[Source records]
---------------
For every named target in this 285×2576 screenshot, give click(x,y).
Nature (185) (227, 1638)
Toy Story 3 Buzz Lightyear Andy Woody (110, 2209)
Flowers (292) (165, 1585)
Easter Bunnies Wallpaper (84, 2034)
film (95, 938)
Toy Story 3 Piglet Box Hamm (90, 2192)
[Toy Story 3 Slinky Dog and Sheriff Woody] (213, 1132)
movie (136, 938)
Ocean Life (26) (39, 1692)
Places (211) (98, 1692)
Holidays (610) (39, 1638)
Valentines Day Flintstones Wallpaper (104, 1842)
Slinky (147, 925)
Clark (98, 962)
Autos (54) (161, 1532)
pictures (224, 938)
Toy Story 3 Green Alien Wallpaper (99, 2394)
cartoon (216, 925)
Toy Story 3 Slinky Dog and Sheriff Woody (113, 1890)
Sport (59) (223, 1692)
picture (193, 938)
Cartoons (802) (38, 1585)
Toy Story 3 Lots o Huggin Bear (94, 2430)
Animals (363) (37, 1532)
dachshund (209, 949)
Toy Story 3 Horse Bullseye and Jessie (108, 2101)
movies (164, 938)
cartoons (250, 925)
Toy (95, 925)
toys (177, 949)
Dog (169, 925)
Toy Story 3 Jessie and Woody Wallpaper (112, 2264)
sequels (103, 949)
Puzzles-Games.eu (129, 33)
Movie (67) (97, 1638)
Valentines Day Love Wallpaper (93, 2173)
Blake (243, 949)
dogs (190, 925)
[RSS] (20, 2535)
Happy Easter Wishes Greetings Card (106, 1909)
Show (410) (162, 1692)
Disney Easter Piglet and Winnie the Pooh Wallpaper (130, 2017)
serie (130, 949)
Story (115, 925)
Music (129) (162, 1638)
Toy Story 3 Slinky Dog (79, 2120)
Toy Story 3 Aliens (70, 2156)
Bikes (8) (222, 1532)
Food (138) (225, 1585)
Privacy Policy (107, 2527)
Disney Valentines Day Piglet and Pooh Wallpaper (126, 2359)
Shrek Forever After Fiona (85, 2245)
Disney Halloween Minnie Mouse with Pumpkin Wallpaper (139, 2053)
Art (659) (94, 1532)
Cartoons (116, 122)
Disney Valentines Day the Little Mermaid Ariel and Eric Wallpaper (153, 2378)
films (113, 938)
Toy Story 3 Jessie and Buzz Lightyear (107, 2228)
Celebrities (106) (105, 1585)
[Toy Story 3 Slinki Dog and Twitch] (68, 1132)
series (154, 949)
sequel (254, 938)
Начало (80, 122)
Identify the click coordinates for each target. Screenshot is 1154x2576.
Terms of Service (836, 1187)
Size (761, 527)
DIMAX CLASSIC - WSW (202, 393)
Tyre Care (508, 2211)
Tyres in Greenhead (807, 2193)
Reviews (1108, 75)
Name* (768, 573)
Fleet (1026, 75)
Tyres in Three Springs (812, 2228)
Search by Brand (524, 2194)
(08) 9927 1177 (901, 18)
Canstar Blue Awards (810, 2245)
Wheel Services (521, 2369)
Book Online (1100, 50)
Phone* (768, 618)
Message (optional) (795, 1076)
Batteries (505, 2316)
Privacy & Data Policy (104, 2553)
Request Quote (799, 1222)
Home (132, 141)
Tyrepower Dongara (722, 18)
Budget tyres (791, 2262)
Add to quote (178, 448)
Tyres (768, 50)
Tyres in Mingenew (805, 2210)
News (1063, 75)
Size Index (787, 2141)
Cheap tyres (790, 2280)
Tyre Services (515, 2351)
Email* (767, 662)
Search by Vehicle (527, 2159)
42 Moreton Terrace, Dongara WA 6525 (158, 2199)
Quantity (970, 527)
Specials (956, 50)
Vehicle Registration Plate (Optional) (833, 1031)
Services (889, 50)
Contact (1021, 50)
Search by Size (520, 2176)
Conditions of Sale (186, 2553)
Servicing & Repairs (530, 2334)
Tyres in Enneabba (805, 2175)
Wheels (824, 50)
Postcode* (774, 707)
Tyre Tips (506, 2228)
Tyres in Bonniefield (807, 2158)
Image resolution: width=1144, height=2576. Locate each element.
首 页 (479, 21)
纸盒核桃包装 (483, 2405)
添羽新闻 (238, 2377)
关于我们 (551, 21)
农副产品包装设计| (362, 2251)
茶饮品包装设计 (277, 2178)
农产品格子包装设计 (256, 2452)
---------------
§ Exercise objective
Could you output, exactly and with nothing else, the lines from the start of the records through the line containing "Ocean Life (26) (39, 1692)"?

§ Task result
For every named target in this 285×2576 screenshot, give click(x,y).
Nature (185) (227, 1638)
Toy Story 3 Buzz Lightyear Andy Woody (110, 2209)
Flowers (292) (165, 1585)
Easter Bunnies Wallpaper (84, 2034)
film (95, 938)
Toy Story 3 Piglet Box Hamm (90, 2192)
[Toy Story 3 Slinky Dog and Sheriff Woody] (213, 1132)
movie (136, 938)
Ocean Life (26) (39, 1692)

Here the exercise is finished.